11.2.11

Try to be Cordial (5-L)

Your first instinct is to make a comedic attempt to swim out of the glowing beam that is pulling you towards the ship. A backstroke, butterfly stroke maybe even a doggie paddle… but you’re high and need to keep your cool. There will be no swimming attempts, but the thought makes you giggle to yourself.

Not shortly after the paranoia kicks in, as you float upwards drunk stoned and very much so still covered in blood. What if these creatures are not friendly? What if they plan to anal probe you? What if there’s a language barrier and you end up mistakenly saying something offensive towards one of their mothers? What if they just want to eat you cause you looked tasty? What would an opossum do? That’s it, you play dead right there. You let your body go limp as the beam pulls you on the ship. Shortly after you are brought aboard the bottom of the ship closes under you and the light fades.

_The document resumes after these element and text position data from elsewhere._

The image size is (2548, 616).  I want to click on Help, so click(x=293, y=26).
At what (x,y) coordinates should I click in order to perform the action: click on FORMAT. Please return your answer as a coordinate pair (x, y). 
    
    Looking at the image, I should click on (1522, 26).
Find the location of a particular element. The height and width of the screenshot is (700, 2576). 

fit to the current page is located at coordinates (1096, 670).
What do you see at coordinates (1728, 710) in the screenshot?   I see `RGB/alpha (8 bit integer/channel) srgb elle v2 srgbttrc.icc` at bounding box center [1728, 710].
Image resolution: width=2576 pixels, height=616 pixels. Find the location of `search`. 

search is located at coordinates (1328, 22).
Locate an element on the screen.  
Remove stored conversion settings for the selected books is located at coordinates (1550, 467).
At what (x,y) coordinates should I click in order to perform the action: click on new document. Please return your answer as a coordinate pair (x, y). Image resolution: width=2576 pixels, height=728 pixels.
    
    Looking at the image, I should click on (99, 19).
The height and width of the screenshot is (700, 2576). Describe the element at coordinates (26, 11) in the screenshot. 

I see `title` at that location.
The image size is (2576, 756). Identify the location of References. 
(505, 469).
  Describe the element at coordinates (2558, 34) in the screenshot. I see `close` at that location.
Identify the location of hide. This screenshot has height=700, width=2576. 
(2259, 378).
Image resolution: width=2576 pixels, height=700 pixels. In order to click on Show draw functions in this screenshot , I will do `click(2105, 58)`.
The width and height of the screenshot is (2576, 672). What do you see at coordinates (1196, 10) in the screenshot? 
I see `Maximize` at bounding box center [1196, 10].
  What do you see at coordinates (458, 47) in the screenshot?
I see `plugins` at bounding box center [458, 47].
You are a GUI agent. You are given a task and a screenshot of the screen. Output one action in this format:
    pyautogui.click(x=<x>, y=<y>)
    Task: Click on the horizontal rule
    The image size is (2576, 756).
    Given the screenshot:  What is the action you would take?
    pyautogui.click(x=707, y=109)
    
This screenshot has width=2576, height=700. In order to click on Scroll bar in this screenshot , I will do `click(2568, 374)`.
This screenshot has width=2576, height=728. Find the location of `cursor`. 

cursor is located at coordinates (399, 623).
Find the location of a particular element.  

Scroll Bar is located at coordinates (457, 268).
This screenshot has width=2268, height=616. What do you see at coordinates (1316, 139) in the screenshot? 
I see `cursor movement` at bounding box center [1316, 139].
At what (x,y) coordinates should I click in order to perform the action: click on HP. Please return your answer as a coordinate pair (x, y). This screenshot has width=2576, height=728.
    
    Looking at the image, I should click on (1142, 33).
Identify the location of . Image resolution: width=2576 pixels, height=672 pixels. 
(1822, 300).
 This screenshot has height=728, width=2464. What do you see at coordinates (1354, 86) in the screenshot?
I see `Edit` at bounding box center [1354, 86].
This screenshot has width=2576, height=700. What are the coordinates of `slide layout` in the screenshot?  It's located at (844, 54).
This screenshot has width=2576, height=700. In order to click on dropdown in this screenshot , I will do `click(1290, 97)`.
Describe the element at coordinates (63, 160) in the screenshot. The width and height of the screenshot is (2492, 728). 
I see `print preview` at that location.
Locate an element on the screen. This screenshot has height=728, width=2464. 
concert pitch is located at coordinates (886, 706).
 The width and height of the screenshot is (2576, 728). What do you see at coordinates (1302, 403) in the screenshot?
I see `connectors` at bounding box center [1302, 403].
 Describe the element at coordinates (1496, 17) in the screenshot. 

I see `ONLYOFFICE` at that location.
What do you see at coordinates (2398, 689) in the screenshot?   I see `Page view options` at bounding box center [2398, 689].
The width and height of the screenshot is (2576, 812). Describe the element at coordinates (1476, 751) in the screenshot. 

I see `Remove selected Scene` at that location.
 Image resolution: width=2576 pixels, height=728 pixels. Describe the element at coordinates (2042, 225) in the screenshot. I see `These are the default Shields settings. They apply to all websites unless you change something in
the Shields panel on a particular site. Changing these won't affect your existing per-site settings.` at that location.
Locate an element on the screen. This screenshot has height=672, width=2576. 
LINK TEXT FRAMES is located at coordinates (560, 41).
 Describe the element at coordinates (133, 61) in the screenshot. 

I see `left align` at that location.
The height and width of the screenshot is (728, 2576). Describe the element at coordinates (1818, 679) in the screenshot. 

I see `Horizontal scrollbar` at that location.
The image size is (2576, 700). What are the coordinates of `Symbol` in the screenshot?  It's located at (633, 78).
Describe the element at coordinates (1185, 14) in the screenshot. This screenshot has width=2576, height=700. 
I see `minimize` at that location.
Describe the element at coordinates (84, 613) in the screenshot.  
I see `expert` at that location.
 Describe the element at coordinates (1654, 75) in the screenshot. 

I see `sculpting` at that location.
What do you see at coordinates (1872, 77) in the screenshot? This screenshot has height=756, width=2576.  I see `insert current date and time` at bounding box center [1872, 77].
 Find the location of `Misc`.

“Seriously life form, just get up. We know you’re alive.” You hear as your eyes are tightly shut. “This is supposed to be the dominant species of this planet? I thought it would be more advanced.”A voice spoke out. “Or at least clothed.” Another contributed. Slowly you peeked out of an eye to see what was going on. You saw shadows of figures standing around you whispering to one another. In an attempt to forge a bond you prop yourself up brushing the dust off. As you take a deep breath to formally introduce yourself you immediately lose pace and begin coughing in shock. What you see is a giant metal ship filled with other anthropomorphic bears starring back at you. You always knew you were different but you never thought you were this different.

After what seemed like minutes you mumbled some words together, “You, me… look like… us, the same?” “Wow,” one other bear shot out. “We picked a winner here.” An older anthropomorphic polar bear stepped forward. “I am Xanus friend, please do not be fearful. We mean you no harm. As for the similarities in our appearance, well our forms to you are a projection to comfort you. Our real skin is that similar to large menacing reptilian creatures with razor sharp teeth and tentacles that have claws on the-” “Oh,” you blurt. “Good call on that then.” Good call indeed, you probably would have shat yourself. I know I did thinking about that.

So you sit and talk about the world, politics, religion and the state of your countries economic status. Lucky for you there’s a newspaper delivered to your cave every morning, so you can keep up. During the chat Xanus quietly spoke, “So you are not the dominant life form on your planet?” He gets a sad look on his face, cause you ruined all the fun. “My apologies then for taking you on board. We wanted to know more of your people, but it turns out you are the only one of your kind. So we’ll be sending you back, because we couldn’t skin and feast upon an endangered species.” Wait what? Snap, looks like you lucked out just now Ray.

They keep their promise and return you to whence you came, subduing their bloodthirsty nature to preserve the last of a species. Sure they are monsters, but they’re not dicks. In an act of peace you told them where the campsites where, so they can find a good meal before they head home. It was a life changing experience for all of you that night. You learned that life exists beyond the stars and they learned not to eat talking animals. I’d call that a win-win.

Down the line you decide to pursue other unexplained mysteries and open a paranormal detective agency. Your office was complete with a sassy secretary and your name on the door. One day a hot blonde came in from the rain in a red coat asking for some help. Something seemed off about her, but you did like a good mystery. So you can hear her out or send her packing cause you have a 2:30 with some penguins who need your help finding a mummy’s ghost.